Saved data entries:

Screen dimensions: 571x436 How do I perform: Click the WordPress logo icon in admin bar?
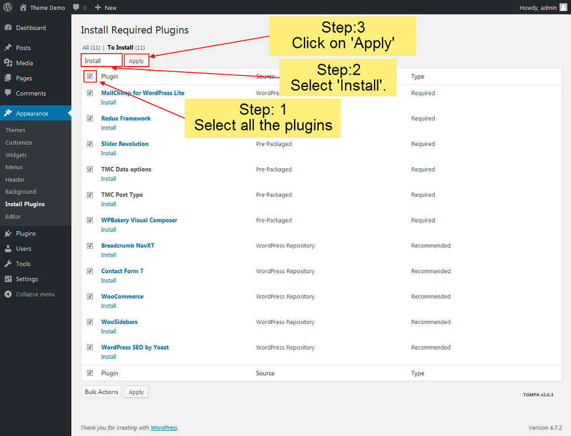[x=8, y=8]
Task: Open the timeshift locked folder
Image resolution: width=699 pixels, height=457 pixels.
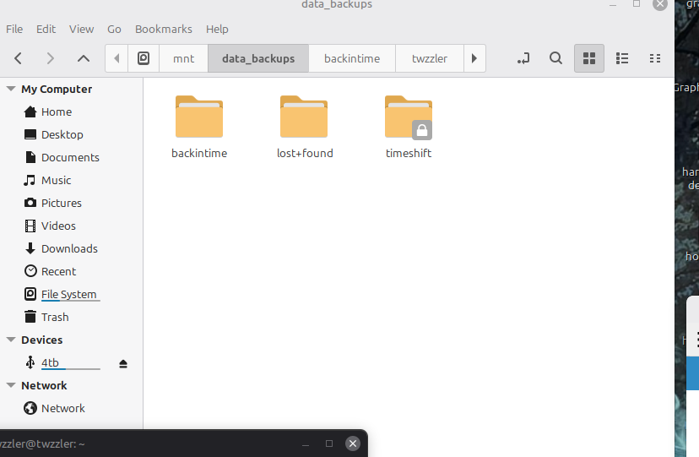Action: pos(409,118)
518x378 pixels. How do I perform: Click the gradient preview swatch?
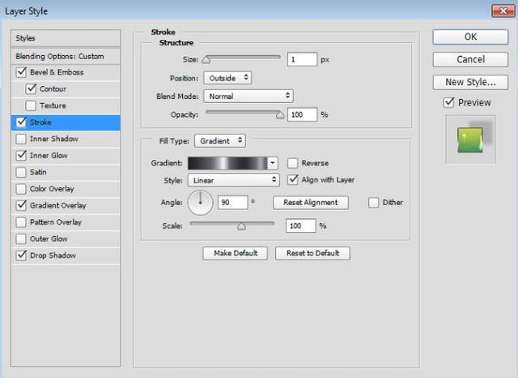pyautogui.click(x=227, y=163)
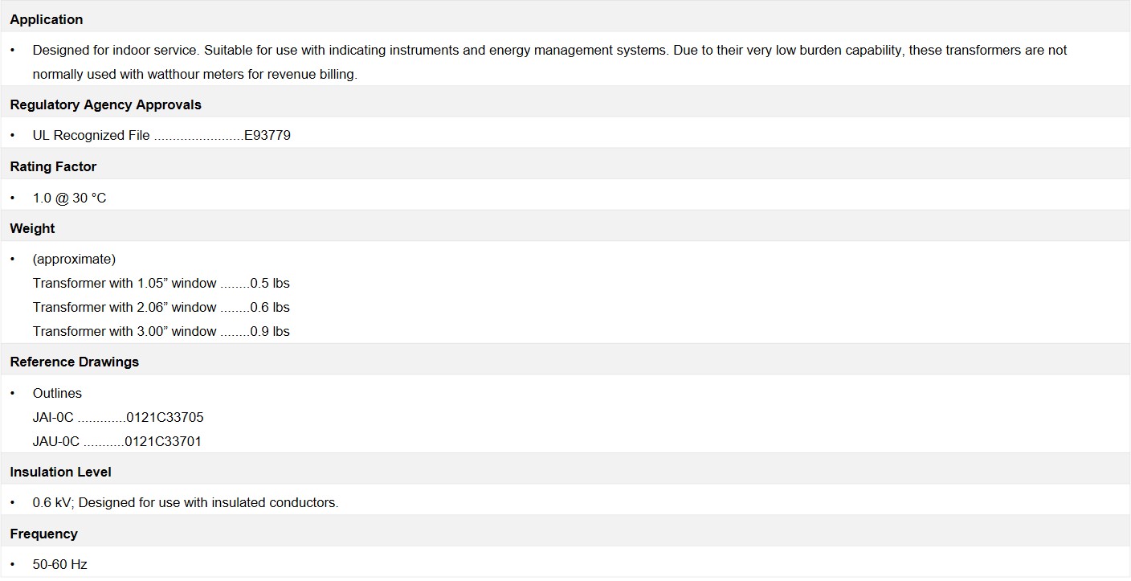The height and width of the screenshot is (581, 1131).
Task: Select the 1.05" window transformer weight line
Action: tap(161, 283)
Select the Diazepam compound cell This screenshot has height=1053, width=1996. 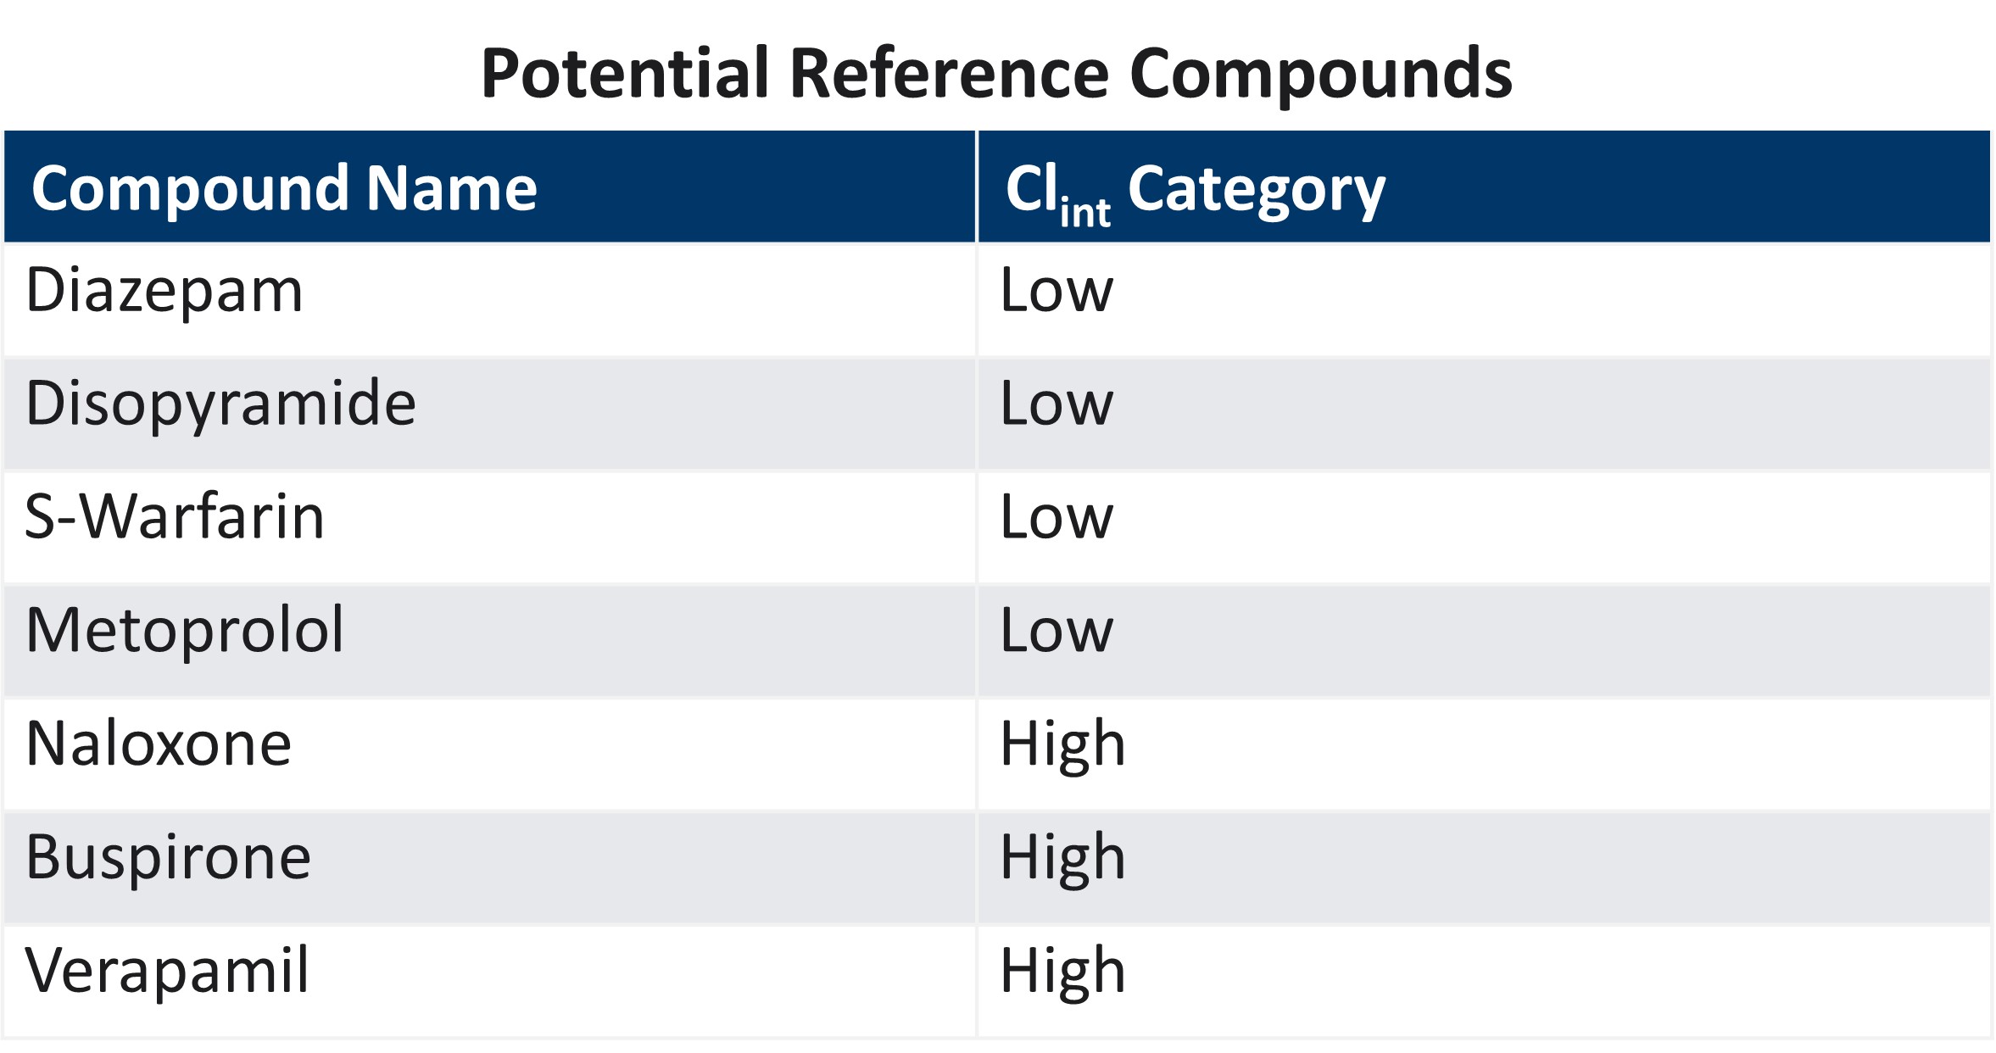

> [THE PROBLEM]: Set down every entry exactly as it appears, but skip the pictures.

> [RESULT OF THE EXERCISE]:
Screen dimensions: 571x436 How do I perform: Click the WordPress logo icon in admin bar?
[x=8, y=8]
Task: Open the timeshift locked folder
Image resolution: width=699 pixels, height=457 pixels.
Action: pos(409,118)
518x378 pixels. How do I perform: Click the gradient preview swatch?
pyautogui.click(x=227, y=163)
The height and width of the screenshot is (581, 1131).
Task: Select the 1.05" window transformer weight line
Action: tap(161, 283)
Select the Diazepam compound cell This screenshot has height=1053, width=1996. 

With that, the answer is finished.